Problem to work on:
Lines with "output": state how many there are in the records below, and nothing else.

Stored data
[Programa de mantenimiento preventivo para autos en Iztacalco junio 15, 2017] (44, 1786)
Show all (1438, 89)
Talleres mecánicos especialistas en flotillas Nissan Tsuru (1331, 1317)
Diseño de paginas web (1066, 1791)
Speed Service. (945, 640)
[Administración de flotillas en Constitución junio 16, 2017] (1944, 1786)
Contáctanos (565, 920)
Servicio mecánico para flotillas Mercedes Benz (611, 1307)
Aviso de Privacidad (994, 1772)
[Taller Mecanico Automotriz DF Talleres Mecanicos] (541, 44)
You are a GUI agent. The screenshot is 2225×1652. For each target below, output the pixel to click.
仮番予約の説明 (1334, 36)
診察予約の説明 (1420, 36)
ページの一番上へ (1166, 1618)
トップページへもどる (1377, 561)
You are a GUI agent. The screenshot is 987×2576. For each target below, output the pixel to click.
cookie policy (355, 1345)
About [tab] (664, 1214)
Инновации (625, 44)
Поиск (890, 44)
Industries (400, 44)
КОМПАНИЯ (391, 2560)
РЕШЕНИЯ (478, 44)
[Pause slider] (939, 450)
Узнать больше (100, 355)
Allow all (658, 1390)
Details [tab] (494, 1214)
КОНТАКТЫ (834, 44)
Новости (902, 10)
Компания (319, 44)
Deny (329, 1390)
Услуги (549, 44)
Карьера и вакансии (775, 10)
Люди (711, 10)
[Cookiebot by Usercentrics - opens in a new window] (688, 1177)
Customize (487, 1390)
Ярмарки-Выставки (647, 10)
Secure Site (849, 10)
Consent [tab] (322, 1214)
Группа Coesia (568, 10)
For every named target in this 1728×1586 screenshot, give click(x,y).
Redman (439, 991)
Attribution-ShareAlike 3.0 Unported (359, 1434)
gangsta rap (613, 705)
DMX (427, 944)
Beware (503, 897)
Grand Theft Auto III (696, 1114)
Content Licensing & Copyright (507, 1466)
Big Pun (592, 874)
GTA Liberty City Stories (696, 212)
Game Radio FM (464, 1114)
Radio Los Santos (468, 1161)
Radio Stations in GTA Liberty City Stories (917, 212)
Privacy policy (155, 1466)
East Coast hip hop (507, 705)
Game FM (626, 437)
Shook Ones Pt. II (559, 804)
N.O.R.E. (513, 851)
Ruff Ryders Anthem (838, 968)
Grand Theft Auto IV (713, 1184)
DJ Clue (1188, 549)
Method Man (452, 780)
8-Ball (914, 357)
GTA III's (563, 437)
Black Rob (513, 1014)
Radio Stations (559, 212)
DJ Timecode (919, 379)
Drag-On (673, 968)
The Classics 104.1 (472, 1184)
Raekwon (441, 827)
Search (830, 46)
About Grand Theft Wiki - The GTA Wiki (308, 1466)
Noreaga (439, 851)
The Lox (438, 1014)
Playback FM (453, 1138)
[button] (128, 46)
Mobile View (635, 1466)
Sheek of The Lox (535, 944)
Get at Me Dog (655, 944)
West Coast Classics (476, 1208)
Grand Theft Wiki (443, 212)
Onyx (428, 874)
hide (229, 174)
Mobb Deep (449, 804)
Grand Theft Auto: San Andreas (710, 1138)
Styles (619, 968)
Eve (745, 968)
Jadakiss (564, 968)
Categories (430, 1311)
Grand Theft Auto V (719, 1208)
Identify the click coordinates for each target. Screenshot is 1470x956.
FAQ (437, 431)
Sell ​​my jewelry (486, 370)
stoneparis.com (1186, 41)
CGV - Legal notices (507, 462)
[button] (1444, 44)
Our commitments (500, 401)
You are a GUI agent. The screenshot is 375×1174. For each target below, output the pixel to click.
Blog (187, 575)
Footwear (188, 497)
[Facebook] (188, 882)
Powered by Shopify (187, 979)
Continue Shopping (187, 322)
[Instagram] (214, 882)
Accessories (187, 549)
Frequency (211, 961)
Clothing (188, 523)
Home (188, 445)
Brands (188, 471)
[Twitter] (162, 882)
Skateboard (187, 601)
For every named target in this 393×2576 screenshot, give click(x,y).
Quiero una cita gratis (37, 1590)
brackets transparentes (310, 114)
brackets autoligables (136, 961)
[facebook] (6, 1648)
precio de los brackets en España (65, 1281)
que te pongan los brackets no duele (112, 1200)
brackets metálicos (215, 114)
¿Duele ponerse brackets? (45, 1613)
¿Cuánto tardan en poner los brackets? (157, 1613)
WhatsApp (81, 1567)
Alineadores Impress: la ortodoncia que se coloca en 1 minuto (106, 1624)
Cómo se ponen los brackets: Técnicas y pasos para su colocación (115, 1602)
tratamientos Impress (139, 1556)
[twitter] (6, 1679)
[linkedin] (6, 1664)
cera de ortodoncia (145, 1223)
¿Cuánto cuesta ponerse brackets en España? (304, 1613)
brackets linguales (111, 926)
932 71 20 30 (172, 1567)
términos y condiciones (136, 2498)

Task solution:
3